僕は普通のラーメンを券売機で購入して、席へつく。
母親は、「どれにしよう?」と迷いながら券売機を見つめている。
二郎ラーメンには僕はいったことはないのだけれど、いろんな人から「あそこはすごい!」や「ここは一度、いってみた方がいい」と、男友達の間でそんな話を幾度も耳にした。
それでも、並ぶことや、あのヴィジュアルのすごさに、どこか抵抗を感じて、いまだ僕は二郎ラーメンヴァージンなのだけれど
世間ではそんな流行に乗って、インスパイア系ラーメンというのもたくさん出ているらしい。
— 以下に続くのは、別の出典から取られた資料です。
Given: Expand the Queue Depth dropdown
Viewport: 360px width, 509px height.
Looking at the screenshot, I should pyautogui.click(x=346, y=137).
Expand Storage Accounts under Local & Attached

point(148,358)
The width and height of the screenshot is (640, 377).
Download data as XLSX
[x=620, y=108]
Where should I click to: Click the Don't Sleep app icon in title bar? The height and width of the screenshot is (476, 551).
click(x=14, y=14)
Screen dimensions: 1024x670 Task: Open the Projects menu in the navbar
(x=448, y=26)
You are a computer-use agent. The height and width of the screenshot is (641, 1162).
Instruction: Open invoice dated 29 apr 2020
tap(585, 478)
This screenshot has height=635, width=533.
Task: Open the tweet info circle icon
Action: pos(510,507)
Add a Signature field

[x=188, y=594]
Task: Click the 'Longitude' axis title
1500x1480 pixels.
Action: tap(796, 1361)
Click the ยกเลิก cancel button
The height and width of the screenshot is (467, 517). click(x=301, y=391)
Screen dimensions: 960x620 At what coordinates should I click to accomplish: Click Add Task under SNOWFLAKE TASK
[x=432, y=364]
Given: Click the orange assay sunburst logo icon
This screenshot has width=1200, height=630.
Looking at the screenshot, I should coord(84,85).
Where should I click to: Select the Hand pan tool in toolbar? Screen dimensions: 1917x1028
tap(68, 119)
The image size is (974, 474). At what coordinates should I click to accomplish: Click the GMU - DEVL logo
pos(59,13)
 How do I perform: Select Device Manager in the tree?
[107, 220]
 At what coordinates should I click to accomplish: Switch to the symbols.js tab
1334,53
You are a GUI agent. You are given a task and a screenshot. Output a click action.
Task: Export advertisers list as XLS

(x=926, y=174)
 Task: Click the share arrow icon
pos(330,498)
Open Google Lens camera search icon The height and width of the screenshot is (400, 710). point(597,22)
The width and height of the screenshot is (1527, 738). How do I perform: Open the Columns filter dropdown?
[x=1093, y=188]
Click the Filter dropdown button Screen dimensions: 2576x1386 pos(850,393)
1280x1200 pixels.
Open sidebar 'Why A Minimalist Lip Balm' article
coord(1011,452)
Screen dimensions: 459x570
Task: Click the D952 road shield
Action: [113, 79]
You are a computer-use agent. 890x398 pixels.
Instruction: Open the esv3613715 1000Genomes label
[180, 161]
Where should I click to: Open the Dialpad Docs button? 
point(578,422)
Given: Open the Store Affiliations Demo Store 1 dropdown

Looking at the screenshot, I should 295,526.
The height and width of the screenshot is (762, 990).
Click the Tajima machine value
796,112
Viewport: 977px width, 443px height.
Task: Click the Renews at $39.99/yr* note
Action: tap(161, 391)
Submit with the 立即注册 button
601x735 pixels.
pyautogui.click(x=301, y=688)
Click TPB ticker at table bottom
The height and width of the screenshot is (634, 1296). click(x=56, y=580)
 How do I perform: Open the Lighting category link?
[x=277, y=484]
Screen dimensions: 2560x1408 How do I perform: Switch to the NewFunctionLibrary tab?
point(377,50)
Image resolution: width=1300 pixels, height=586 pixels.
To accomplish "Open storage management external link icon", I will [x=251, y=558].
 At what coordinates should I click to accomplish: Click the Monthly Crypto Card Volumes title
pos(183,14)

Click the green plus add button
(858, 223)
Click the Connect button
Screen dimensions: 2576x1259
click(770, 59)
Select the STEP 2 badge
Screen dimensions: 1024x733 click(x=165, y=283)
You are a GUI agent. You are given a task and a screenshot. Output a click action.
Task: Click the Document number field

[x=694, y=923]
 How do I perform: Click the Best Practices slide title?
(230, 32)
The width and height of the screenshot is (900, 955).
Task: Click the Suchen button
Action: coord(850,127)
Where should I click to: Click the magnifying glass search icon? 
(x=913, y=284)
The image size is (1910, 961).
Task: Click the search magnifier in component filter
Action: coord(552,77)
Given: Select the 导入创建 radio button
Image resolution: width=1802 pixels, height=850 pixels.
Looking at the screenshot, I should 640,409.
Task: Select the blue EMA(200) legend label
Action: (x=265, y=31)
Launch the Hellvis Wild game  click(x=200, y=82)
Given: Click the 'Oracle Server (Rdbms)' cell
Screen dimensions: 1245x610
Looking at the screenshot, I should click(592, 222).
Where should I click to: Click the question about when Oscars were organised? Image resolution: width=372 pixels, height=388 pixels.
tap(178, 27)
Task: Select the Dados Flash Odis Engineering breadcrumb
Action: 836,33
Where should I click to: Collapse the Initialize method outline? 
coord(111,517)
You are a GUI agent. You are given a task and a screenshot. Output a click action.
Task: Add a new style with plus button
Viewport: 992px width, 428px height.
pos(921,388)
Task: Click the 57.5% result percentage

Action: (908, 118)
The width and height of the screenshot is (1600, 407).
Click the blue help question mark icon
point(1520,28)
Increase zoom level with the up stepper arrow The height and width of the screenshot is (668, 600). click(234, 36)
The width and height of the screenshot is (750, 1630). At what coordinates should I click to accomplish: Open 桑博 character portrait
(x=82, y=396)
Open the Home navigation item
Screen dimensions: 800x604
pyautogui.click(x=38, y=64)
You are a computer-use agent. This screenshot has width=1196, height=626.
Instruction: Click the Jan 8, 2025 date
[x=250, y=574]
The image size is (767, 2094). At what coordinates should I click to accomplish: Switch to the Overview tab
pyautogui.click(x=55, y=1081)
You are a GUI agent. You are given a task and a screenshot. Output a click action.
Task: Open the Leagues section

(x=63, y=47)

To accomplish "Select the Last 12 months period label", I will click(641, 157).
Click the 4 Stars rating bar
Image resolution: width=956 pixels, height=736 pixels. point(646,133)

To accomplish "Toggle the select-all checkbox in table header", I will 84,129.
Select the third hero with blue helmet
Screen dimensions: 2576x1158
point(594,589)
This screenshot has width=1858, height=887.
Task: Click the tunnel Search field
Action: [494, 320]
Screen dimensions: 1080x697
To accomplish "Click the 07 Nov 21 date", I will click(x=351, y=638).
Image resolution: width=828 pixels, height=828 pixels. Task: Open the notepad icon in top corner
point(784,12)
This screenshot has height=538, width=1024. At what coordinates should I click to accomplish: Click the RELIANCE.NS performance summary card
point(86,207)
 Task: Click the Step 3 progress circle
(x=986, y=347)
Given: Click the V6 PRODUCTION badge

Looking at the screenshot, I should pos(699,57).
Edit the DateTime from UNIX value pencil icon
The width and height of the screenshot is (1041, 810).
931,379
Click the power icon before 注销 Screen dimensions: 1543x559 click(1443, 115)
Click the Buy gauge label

「どれにしよう?」と迷っている母親は、「これにしよかな」と手を伸ばす。
その表示には「Gラーメン」と書いてあった。
僕は「Gラーメン」の意味がわからず、そのお店もインスパイア系の波に乗って
「おすすめはGラーメン!!」とうたっている。母親とは「おすすめ」に弱いものだ。
「迷ったら、おすすめを選択すれば間違いない生き物isおかん」だ
ほどなくして僕の所にラーメンが運ばれてきた。
僕は、いたってスタンダードなラーメンをすする。
味は間違いなくおいしい。
そして、老体に鞭を打って、上京する、そんな年頃でもおかしくない母親の前に
「へい、お待ち」と、鉢がカウンターに置かれた。
それは「Gラーメン」
いまにしておもうとあれが二郎ラーメンのインスパイア系といわれる、頭文字の二郎の二をとった「Gラーメン」ということだったんだね。
母親がいま、まさに食べようとしているラーメンは
息子の量をはるかに凌駕する、山のように守られたもやし、野菜、チャーシュー、ラーメンであった。
息子が並盛りのラーメンを食べて、母親が、その3倍くらい盛られたラーメン「Gラーメン」を親子横並びで食べる。
この世界のどこにいるというのだろう???
親子水入らずのたった一日。
息子が食べるラーメンの3倍以上のラーメンを食べる母親が。。。
母親は、いいひとだ。
文句も言わず、その鉢を受け取ると
「あたし、こんなに食べられへんから、あんた食べてくれるか??」
と、たべものを粗末にしてはいけませんとでも言いたげな困った表情で僕に助けを求めた。
そして、僕はいった
「いや、いいわ」
もし、僕が山手通り沿いの二郎ラーメンに並んで食べる日が来たら、ごめん。
あのとき、気づいてあげられなくて、と謝りたい。